Confesión en Nuestra Señora de la Paz y San Juan Bautista en Valdepeñas – Ciudad Real

El sacramento de la penitencia es un encuentro personal con Jesús, un gesto de misericordia divina que nos ofrece la limpieza del alma, la paz interior y un camino que empieza de nuevo. En la parroquia Nuestra Señora de la Paz y San Juan Bautista, te esperan con el corazón abierto.

Parroquia Nuestra Señora de la Paz y San Juan Bautista

Tu comunidad de fe en Valdepeñas – Ciudad Real

Ubicación de Nuestra Señora de la Paz y San Juan Bautista

13300 Pza. de la Paz, S/N
Valdepeñas – Ciudad Real

Contacto de Nuestra Señora de la Paz y San Juan Bautista

Tlfn: 926321755

La grandeza del sacramento de la reconciliación

El ritual sagrado de afecto divino y bondad misericordiosa.

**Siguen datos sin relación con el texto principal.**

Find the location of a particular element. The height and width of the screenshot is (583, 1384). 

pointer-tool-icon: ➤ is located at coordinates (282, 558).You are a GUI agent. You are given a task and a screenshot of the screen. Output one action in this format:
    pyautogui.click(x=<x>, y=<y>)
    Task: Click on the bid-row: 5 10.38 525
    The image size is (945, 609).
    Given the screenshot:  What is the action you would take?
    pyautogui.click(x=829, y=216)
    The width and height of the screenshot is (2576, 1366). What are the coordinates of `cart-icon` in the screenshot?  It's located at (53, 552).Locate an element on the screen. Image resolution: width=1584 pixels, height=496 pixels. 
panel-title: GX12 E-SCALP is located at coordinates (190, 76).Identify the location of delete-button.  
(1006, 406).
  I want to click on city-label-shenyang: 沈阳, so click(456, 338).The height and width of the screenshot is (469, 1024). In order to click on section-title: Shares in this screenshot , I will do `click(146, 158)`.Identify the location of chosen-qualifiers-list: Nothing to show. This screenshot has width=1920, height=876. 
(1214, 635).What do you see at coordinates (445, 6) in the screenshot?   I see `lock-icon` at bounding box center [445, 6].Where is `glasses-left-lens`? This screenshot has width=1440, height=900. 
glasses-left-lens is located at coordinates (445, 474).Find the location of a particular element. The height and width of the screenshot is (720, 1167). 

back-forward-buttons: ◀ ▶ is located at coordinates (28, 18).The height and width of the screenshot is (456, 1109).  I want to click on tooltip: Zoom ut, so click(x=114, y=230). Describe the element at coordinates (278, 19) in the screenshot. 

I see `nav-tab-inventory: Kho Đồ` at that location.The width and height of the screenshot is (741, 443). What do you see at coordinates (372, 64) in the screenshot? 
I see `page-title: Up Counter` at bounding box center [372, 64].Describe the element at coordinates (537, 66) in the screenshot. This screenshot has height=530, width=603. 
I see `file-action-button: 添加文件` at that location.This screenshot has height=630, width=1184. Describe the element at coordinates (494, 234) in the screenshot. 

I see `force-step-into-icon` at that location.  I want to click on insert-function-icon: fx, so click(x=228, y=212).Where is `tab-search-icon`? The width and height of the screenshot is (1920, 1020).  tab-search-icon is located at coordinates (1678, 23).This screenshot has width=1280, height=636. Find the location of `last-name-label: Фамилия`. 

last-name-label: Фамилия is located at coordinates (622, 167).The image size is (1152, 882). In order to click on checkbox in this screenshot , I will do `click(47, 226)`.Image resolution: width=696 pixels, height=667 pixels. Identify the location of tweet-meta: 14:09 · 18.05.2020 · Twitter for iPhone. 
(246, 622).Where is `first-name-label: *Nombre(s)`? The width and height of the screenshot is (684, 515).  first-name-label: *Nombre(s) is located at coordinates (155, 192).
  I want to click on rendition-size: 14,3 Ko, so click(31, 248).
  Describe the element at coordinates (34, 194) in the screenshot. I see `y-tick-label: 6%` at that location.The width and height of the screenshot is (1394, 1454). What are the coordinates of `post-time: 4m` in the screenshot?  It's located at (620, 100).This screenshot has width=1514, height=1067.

Establecida por Jesucristo

El mismo Cristo estableció este sacramento cuando dijo a sus apóstoles: «A quienes perdonéis los pecados, les serán perdonados; a quienes no se los perdonéis, no les serán perdonados» (Juan 20:22-23). La Iglesia primitiva ya custodió esta práctica como una manifestación concreta de la misericordia sin límites de Dios.

Una experiencia personal con Jesús

El sacramento de la penitencia no es meramente un deber. Es un encuentro verdadero con el Señor, quien se hace presente por medio del sacerdote. En este sacramento, experimentamos directamente la misericordia divina, la ternura inagotable de Dios que nos recibe tal y como somos, con nuestras fragilidades y errores.

Un nuevo comienzo

Toda confesión es una ocasión para reiniciar el camino y vivir en las virtudes católicas y en oracion.(como el rosario).Aunque caigamos muchas veces, el Señor siempre está listo para levantarnos. La reconciliación nos libera del peso de nuestras faltas y nos ayuda a vivir con ilusión y gozo, reconociendo que el Padre celestial nos ama sin límites.

Preguntas frecuentes sobre la confesión en Valdepeñas – Ciudad Real

¿Qué es la confesión?

La confesión, igualmente llamada penitencia o sacramento de la reconciliación, es un sacramento instituido por Jesucristo para perdonar los pecados cometidos después del Bautismo. Es un encuentro personal con Jesús a través del sacerdote, donde {el penitente confiesa sus pecados y recibe la absolución divina|quien se confiesa entrega sus faltas y recibe el perdón de Dios|el creyente confiesa sus pecados y obtien

El ministro actúa como Cristo mismo, no como árbitro, sino como medio de la compasión divina. La Iglesia primitiva ya practicaba esto y la ha preservado hasta hoy.

Los cuatro pasos:
1) Examen interior: medita sobre tus faltas.
2) Penitencia interior: lamenta sinceramente tus pecados.
3) Propósito de mejora: decide corregir tu conducta.
4) Confesión: cuenta tus pecados al sacerdote y recibe la penitencia y absolución.

La Iglesia establece la obligación de confesarse al menos una vez al año ante un pecado mortal. Sin embargo, se recomienda confesarse regularmente (mensual o cada dos meses) para crecer espiritualmente y mantener una relación cercana con Dios. Es un acto voluntario de amor y no un peso.

No hace falta rememorar cada detalle. Lo principal es la franqueza y el deseo de enmendarse. Si no recuerdas alguna falta, la podrás confesar en la siguiente ocasión. Dios conoce tu corazón y tu intención de arrepentirte genuinamente.

Sí, totalmente. El secreto de confesión es inviolable. El sacerdote tiene la obligación, según la ley de Dios y de la Iglesia, de no revelar nada de lo confesado. Es un derecho básico del penitente y protege su libertad espiritual.